Kevin Spacey is Lester Burnham, a marketing executive approaching middle-age who appears to have a reasonably comfortable lifestyle. He lives in a nice neighbourhood, has an ambitious still-attractive real-estate wife (Annette Bening), and a teenage daughter, Jane (Thora Birch). But things aren’t right with Lester. His marriage is a loveless sham, and he no longer connects with his surly teen daughter who’s obsessed with having breast augmentation. One night, at the local school basketball game at which Jane is a cheerleader, Lester is struck by the beauty of his daughter’s friend, Angela (Mena Suvari), a shapely sixteen-year-old blonde. Lester’s ennui is transformed into an infatuation for Angela which prompts him to change his life completely. Already under threat of redundancy, Lester uses an opportunity to argue for his job to make it a certainty that he is dismissed — but not without using blackmail to negotiate a pay-off in excess of a year’s wages.

He meets Ricky (Wes Bentley), the son of former marine Frank Fitts (Chris Cooper), who regularly films Jane on a hand-held camcorder. Lester buys pot from Ricky and embarks on a keep-fit regime after hearing Angela mention to Jane that he would be sexy if he got himself in shape. But Lester’s new outlook on life has an unexpected influence on all those around him, and sets in motion a series of incidents that will result in his own death less than a year after experiencing his epiphany.

American Beauty was nominated for eight Oscars at the 2000 Academy Awards, and went on to win five, including a deserved Best Actor gong for Spacey, who is terrific in the lead role. Lester Burnham’s transformation is both physical and psychological, and Spacey keeps tight control of that transformation at all times, unfurling like a butterfly from a stoop-shouldered, pot-bellied loser into a vibrant and confident man who appears to be in control of his own destiny. Of course, by the end of the film we realise that isn’t really the case. Lester’s transformation causes ripples which hit barriers and rebound on him to devastating effect. For some reason, director Mendes and writer Alan Ball attempt to incorporate this into the story as a low-key whodunit sub-plot when it isn’t really necessary, but they at least have the sense to avoid becoming pre-occupied with this strand.

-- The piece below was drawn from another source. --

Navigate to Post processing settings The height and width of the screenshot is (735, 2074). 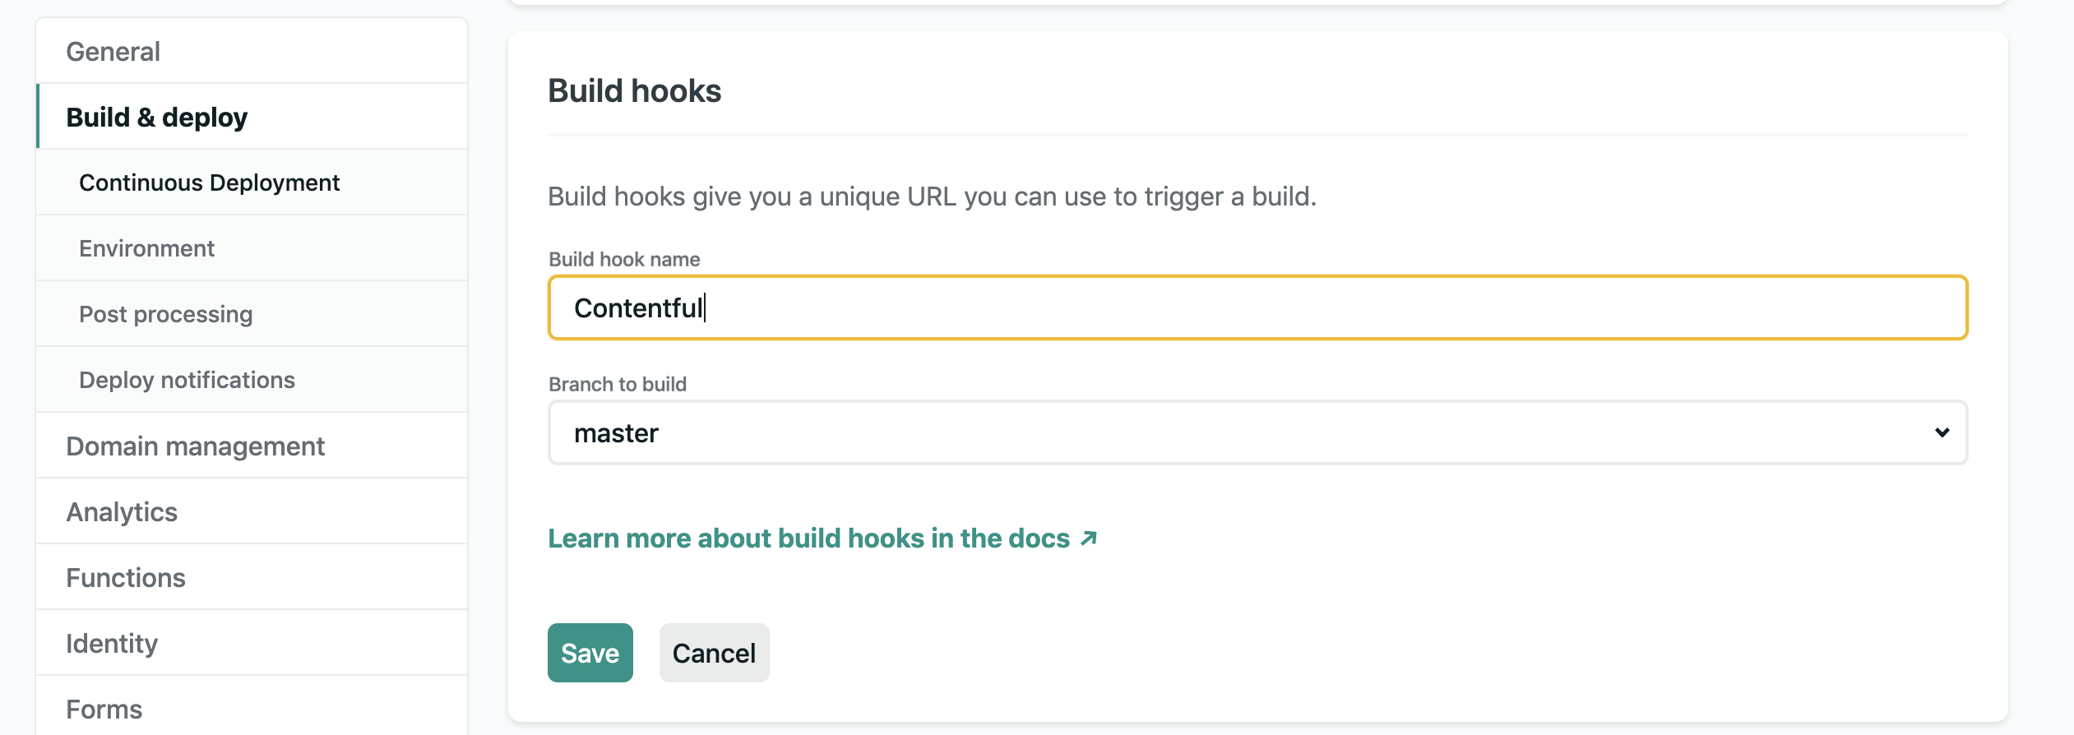click(165, 314)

Annette Bening fares less well in her role as his ambitious and emotionally cold wife. It’s a role that borders on hysteria at times, and Bening does little to counteract the script when it strays into some ill-advised comic touches. The entire sub-plot involving her affair with a rival real-estate agent (Peter Gallagher), in particular, fails to ring true and threatens to descend into farce. That might have been Ball’s intention, but it’s by far the weakest part of the movie, and one which ultimately goes nowhere. Burnham didn’t need evidence of her infidelity to know their marriage was as dead as the woman she used to be.

The older it becomes the more American Beauty begins to look like a relic from another age — a worrying notion given that it’s only fourteen years old at the time of writing. There are plenty of good things about the movie, but it all comes across as a little too pat.